When should you buy gold?

Goldbugs got excited recently when the gold stock to gold ratio turned up sharply after the gold price consolidated sideways subsequent to breaking up from a downtrend. Past episodes have been bullish signals for bullion prices.
 

 

On the other hand, the front page of Barron’s may also be a contrarian magazine cover bearish signal.
 

 

What should you do?
 

Investor or trader?

When analyzing the price of gold, it is important to distinguish between traders and investors as they have different time horizons. From a trading perspective, a long-term track record of some key indicators shows a constructive outlook.

As the chart below shows, the % bullish stocks in GDX is just below 17% (bottom panel), and past readings indicate low downside risk for the price of gold.

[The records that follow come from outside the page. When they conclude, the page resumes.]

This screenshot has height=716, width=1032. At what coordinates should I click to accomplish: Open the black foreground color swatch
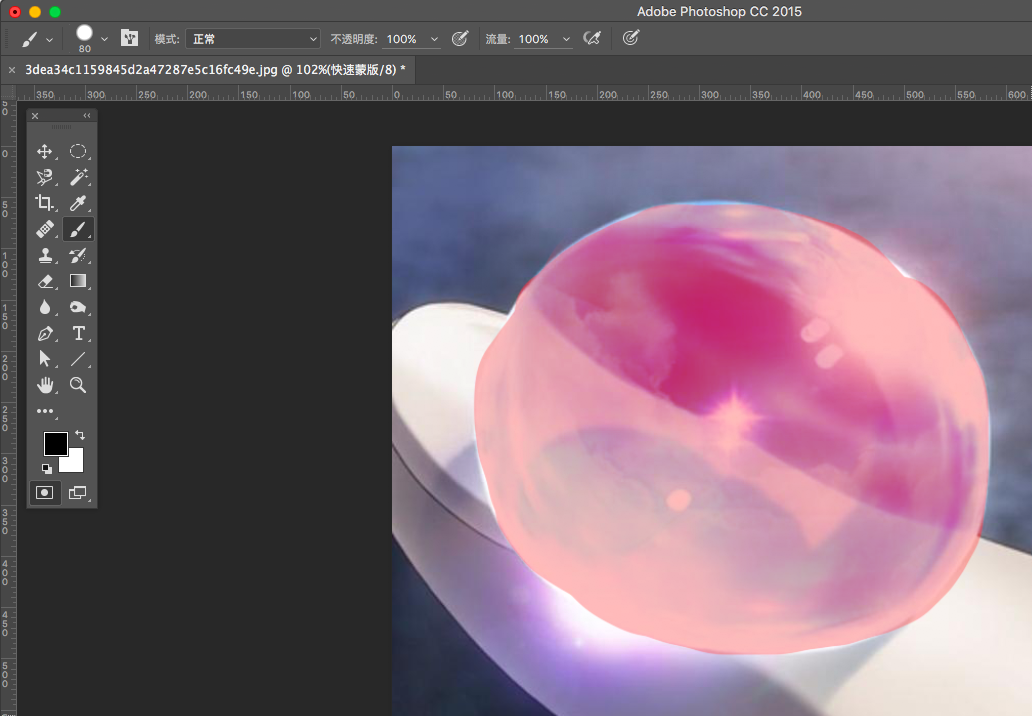[x=55, y=443]
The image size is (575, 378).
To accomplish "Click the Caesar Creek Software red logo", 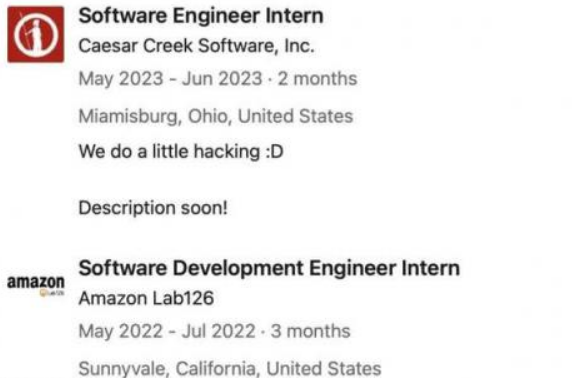I will tap(36, 34).
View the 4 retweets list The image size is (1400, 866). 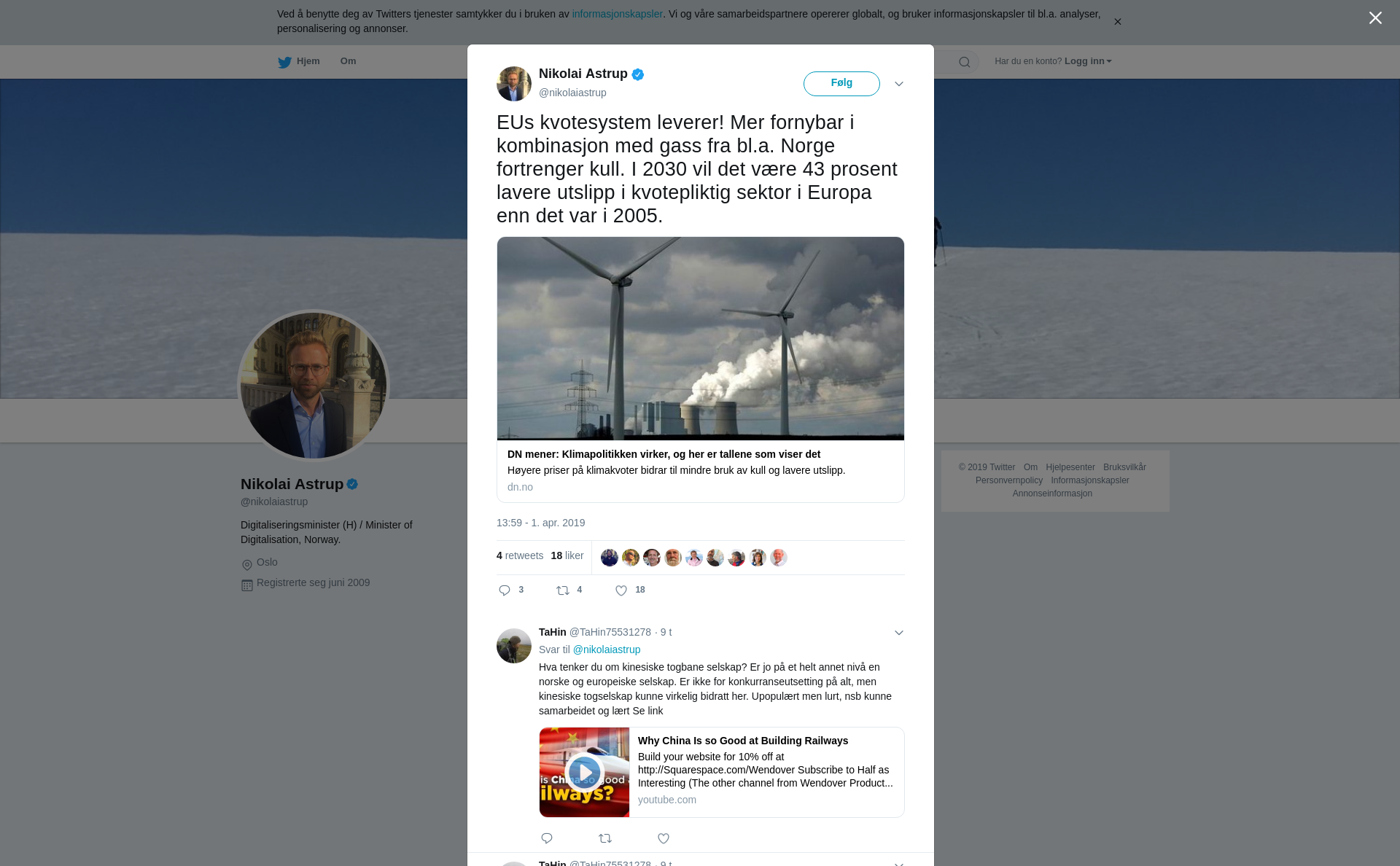520,555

In addition, a rising GDX/GLD ratio when % bullish was low have coincided with gold rallies. The bad news is GDX/GLD spikes have also thrown off a number of false positives under current circumstances.
 

 

These conditions make me cautiously bullish on gold. While I have no positions in either gold or gold stocks, if I were to try and participate in a potential rally, I would go long with tight stops in case the GDX/GLD spike turns out to be a false one.

There are reasons to be cautious. Gold in Chinese yuan (CNY) has been flat for the last few years. If that relationship were to hold, a rising gold price would imply a rising CNY against the USD. How plausible is that scenario under the current conditions of an incipient trade war?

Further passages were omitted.